Reproduce the records starting at the line that contains "This screenshot has height=490, width=1103." and running to the last line, exactly and in full.

Recorded data:
☆ ☆ ☆

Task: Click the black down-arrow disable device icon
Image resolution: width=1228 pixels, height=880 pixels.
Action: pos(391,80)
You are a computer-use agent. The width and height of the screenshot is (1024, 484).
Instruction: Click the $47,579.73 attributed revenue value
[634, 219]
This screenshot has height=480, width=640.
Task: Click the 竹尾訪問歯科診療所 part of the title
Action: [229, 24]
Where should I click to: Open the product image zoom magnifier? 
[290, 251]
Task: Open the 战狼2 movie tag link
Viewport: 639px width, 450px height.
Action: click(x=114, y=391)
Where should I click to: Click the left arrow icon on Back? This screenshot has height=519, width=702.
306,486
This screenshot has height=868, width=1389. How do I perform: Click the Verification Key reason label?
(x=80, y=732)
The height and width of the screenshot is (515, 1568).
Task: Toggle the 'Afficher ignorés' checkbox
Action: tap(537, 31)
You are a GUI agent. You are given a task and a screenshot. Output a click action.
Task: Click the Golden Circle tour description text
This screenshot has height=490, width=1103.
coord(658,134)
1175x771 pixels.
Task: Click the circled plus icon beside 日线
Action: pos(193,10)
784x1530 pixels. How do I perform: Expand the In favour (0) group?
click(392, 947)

☆ ☆ ☆

YOUR RESPONSE
This screenshot has height=490, width=1103.
coord(658,134)
1175x771 pixels.
Task: Click the circled plus icon beside 日线
Action: pos(193,10)
784x1530 pixels. How do I perform: Expand the In favour (0) group?
click(392, 947)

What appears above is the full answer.